What you need to do
Among the entries below, find the lines with "computer" and copy them.

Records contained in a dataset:
[Start of Attachment]

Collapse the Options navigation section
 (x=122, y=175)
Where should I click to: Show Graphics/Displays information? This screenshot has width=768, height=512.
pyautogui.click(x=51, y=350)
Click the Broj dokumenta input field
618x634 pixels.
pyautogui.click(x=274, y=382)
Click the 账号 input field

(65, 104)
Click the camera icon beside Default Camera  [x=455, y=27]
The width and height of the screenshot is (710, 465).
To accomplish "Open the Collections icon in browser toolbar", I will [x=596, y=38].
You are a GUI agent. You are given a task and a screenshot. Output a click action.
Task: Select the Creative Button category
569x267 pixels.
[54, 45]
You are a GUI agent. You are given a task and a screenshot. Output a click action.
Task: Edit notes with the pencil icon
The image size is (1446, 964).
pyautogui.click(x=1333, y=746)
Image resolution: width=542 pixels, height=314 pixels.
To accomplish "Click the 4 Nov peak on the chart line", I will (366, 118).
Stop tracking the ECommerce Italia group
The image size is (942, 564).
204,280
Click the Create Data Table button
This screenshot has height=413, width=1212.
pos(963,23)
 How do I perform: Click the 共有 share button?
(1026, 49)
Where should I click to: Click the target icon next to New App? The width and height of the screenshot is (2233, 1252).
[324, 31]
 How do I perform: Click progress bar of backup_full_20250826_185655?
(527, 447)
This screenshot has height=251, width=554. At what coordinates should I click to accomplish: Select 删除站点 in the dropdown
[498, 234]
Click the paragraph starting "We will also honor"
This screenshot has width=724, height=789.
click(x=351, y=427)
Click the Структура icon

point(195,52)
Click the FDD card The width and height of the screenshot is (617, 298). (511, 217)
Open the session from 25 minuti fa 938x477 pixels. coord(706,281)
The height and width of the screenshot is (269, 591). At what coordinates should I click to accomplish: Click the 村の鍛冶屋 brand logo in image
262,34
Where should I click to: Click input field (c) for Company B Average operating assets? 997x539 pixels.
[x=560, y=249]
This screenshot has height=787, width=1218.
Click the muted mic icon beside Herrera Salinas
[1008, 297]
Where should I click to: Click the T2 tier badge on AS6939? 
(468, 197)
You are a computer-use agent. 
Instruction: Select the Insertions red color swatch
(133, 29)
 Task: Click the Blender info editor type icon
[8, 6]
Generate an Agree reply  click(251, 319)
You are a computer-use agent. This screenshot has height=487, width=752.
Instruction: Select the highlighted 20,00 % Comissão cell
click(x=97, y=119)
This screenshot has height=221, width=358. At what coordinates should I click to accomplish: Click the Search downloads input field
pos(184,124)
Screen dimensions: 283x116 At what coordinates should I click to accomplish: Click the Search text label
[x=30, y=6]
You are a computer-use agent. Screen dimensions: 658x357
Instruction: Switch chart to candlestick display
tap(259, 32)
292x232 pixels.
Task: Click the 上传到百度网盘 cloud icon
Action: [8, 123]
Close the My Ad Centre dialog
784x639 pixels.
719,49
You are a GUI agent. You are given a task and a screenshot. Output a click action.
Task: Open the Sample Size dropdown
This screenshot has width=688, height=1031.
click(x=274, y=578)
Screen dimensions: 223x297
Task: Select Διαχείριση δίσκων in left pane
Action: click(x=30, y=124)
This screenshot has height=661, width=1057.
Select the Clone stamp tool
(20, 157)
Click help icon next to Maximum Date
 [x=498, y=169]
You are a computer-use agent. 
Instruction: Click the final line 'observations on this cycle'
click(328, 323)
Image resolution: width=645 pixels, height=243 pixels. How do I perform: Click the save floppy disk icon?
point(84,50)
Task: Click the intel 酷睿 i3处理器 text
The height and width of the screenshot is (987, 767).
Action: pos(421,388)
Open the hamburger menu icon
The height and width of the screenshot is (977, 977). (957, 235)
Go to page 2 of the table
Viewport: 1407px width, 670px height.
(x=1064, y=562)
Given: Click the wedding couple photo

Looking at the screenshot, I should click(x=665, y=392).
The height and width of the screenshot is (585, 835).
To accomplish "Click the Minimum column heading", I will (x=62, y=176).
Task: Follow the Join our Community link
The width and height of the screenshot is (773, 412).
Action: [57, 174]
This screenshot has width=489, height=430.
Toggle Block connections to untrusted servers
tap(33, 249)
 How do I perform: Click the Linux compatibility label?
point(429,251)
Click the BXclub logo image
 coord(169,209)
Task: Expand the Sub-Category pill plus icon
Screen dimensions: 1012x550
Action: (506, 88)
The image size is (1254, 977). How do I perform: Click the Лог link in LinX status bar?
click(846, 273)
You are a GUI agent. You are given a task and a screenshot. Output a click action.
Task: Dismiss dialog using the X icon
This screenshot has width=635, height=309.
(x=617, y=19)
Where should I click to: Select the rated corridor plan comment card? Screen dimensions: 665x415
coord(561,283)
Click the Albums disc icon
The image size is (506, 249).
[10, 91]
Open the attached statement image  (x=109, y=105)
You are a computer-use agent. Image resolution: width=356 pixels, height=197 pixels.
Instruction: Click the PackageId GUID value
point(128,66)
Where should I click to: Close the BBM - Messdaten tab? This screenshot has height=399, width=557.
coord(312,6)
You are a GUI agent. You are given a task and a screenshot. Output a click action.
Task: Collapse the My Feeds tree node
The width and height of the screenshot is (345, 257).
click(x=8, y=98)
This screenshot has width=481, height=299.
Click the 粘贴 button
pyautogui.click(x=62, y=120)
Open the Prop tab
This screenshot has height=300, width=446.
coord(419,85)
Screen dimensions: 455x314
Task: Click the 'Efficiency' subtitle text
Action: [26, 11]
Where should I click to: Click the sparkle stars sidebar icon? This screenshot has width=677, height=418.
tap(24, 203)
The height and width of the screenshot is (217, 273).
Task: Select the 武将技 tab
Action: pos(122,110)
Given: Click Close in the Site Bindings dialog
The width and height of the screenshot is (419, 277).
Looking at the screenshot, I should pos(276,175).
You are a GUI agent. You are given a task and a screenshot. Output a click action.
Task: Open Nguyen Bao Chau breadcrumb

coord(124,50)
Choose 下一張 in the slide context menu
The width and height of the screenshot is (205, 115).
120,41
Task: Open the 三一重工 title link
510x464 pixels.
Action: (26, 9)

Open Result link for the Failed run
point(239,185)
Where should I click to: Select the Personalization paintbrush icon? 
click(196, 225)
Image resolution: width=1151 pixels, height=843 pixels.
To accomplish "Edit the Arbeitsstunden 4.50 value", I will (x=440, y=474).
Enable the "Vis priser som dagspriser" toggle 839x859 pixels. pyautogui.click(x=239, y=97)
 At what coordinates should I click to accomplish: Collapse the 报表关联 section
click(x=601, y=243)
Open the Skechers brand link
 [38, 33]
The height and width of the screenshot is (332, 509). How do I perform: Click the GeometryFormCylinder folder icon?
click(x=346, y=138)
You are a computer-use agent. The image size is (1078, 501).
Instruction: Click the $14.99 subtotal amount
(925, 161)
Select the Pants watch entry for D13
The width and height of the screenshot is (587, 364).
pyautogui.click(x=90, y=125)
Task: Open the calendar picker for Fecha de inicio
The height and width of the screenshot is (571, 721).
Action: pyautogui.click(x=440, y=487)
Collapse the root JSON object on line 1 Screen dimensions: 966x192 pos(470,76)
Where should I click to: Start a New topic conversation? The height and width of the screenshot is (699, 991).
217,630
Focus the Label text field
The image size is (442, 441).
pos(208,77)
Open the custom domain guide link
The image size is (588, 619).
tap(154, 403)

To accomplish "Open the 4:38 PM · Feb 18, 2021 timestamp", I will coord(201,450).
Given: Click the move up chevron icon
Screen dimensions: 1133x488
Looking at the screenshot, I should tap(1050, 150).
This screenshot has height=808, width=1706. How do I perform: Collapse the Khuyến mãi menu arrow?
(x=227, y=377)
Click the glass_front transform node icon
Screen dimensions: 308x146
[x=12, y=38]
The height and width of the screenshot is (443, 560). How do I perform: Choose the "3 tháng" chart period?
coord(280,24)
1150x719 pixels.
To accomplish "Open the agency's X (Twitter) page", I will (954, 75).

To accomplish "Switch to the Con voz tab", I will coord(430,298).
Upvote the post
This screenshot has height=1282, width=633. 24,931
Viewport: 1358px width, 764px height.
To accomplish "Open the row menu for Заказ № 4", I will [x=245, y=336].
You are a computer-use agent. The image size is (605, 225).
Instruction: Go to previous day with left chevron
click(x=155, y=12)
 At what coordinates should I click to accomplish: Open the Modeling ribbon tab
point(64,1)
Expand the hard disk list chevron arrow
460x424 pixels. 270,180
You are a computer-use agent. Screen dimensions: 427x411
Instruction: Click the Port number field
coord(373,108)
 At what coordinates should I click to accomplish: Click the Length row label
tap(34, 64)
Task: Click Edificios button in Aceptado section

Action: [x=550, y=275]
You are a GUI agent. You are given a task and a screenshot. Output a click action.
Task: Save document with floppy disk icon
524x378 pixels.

[End of Attachment]

Worked solution
You are a computer-use agent. 
You are a computer-use agent. This screenshot has height=487, width=752.
You are a computer-use agent. Screen dimensions: 658x357
You are a computer-use agent. 
You are a computer-use agent. Image resolution: width=356 pixels, height=197 pixels.
You are a computer-use agent. The image size is (1078, 501).
You are a computer-use agent. The image size is (605, 225).
You are a computer-use agent. Screen dimensions: 427x411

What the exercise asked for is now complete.